SISYPHUS ,CLICHES AND LIFE

I wrote this piece a long time back -close to a decade ago–NOT A CHILD , NOT YET AN OLD MAN . I was going through my old posts and saw this. And it started a series of reflections. I was particularly struck by the hopeful tone of this post. It was so optimistic about the future . I thought it would be interesting to reflect on the last decade ,about my place in life and how do I feel now about the future.

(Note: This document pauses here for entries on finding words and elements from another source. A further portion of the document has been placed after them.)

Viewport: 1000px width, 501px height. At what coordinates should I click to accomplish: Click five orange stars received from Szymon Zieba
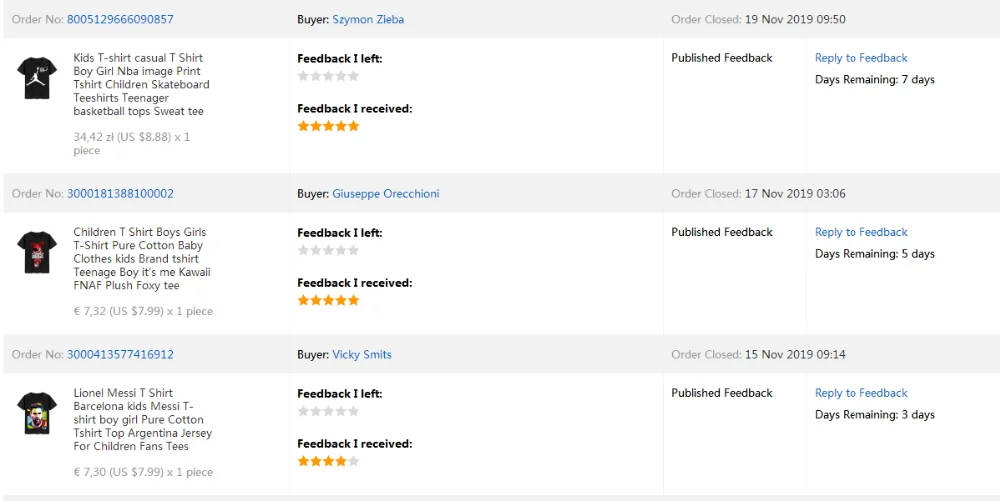pyautogui.click(x=328, y=126)
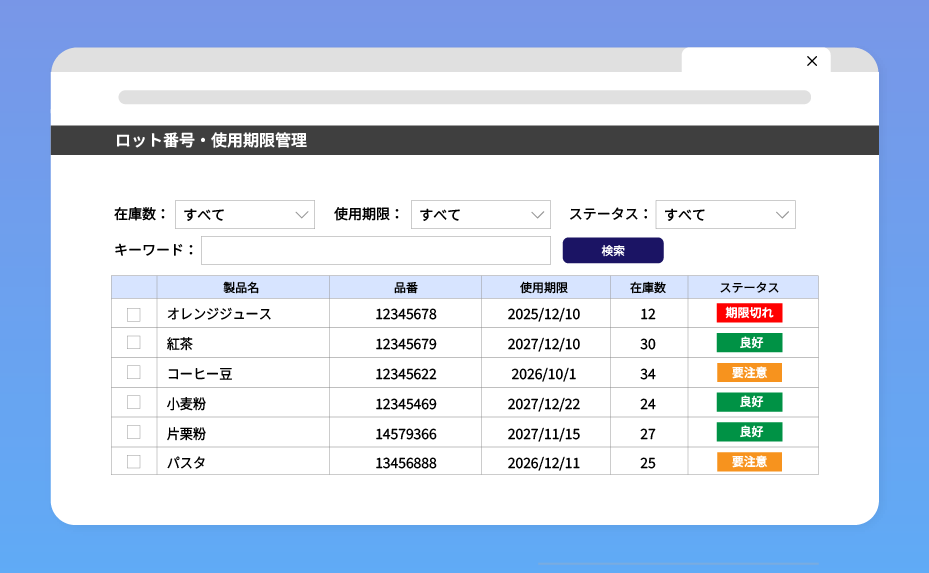Click the green 良好 badge for 紅茶
This screenshot has height=573, width=929.
[x=749, y=343]
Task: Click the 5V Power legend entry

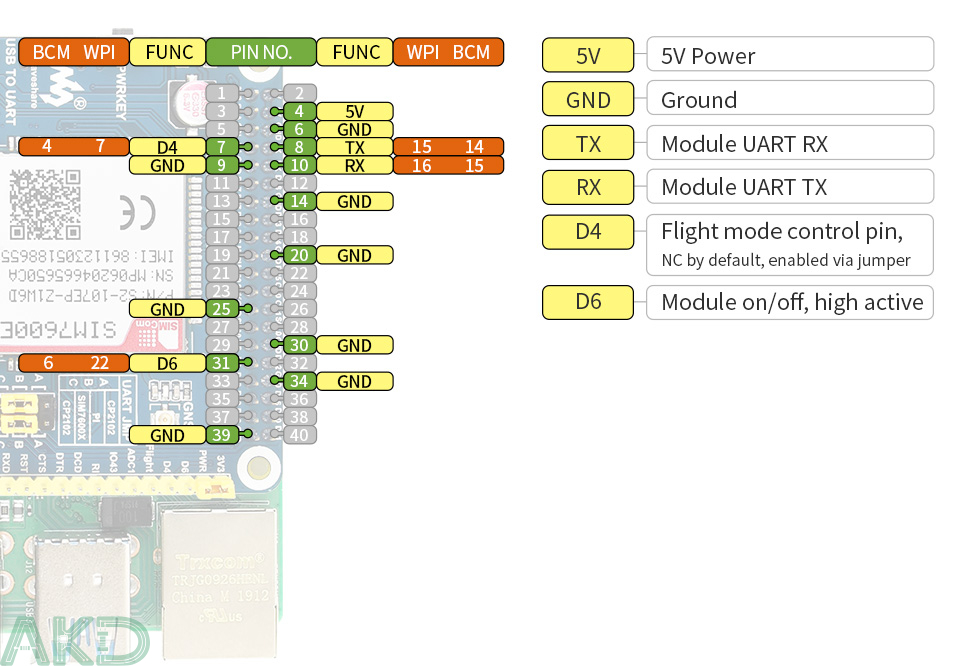Action: click(x=790, y=55)

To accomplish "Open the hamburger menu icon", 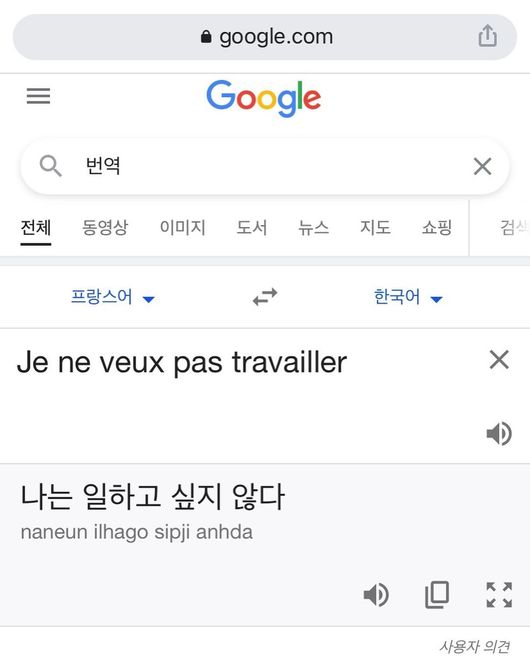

As I reflect upon my life – one singular feeling stands out – that of disappointment. Disappointment in myself. I feel like I have singularly failed at many endeavors of my life. I have never lived up to the promises that I made to msyelf or to others -implicitly expected or explicitly made. I have always been an indifferent employee . I have been an uncaring friend. I am a bad husband and a rather mediocre son. True , I am materially comfortable and there are the visible trappings of success. I do count that among my blessings but somehow that doesnt console me because I am not living the way I want to or thought I would be.

Ironically ,at the same time I feel disappointed with the world ,the souls peopling it  and life in general. I wonder at it’s vagaries and cringe at it’s indifference. I have known pain and struggle and loss. I have known bitter disappointment and I have been a bitter disappointment to others. I have been depressed more than I care to admit. I have never been suicidal but I have wondered if there isnt a quick painless end. In short , in general life sucks and is sucked out of you -literally and metaphorically.

And as I wonder about all of this , I cant help thinking if there is a better attitude to life? I feel like I am stuck in the same place as I was a decade back. Searching , hoping  and getting disappointed. Have other people handled it better? Is there any one I can look up to for guidance? My thoughts turn to my mother. She got married when she was 18 ,small town , orthodox set up . She had me when she was 19. Her husband , my father deserted us when she was 23. So she had me , no job , no clue of her husband’s whereabouts and an education that was incomplete. Thankfully , my grandfather, her father , took us in. So she had shelter. So she lands a job , completes her education and raises me -all by herself and no she didnt remarry. I owe a lot to her.

Anyways , as I reflect upon this – I feel amazed. I see her strength and am awed. She faced the usual struggles of a single woman raising a kid by herself . I am her only offspring. My grandfather passed away more than two decades ago. I am what she got but apart from that she has no else to share her life with. She is lonely and severely weathered by life. I have disappointed her more than I would care to admit to myself . I have not been a great son.

And I see her attitude to life. There is no bitterness. No cynicism. The world has disappointed her but she hasnt turned away from it. She is strong yet retains vulnerability. She is realistic yet devoid of cyisicims. She is life weary yet hopeful. She had her disappointments ,yet not given to bitterness. She is devout. I would have turned away from God and religion in her place. I marvel at this attitude and I am thinking to msyelf that is the attitude I want.

I have always been struck by the Myth of Sisyphus. Rolling the boulder up the hill only to see it rolling down again ,KNOWING that it will roll down again. It is a deliberate choice. Life is like that I guess. It is a deliberate choice. A choice to live it or not. A choice to embrace it or not. And hope is important in this choice. And Will.

I suppose one continues get disappointed and one continues to disappoint. But cest la vie ,I guess. Its a deliberate choice one has to make – of going on living and embracing life. What drives this choice? Damned if I know . I guess it just is or isnt. Existentialists tell us its the will to life and that angst is a necessary accompaniment to life. I tend to agree with them.

Sometimes there is solace to be found in cliches. One cliche that comes to mind is from the Gita – Karmanye vadhikaraste.ma phaleshu kadachana. Do your thing and let the results be. Does it mean no expectations ? I am not so sure. Expecting and hoping are the key to the Will to live. I think its more an exhortation to continue living. It is a nice attitude. YOu are sure to be disappointed but you will continue to start rolling the boulder up the hill again.

Courage is important too I guess -to know what makes one happy and struggle for it. To know how to tell the difference between contentment and happiness . TO know the difference between serenity and true euphoria-for serenity and peace are like a stupor. To be willing to make choices- deliberate ones and to be willing to fight for those choices. They are burdens yes but I guess its the choice one makes.

So in that sense , I guess I would like to correct my attitude from before. One should always  be a child because what else but childish naivete can prompt someone to embrace life and one can never be an old man because it is always a choice to make – a deliberate choice to continue living and trying to find happiness – whatever that means for one.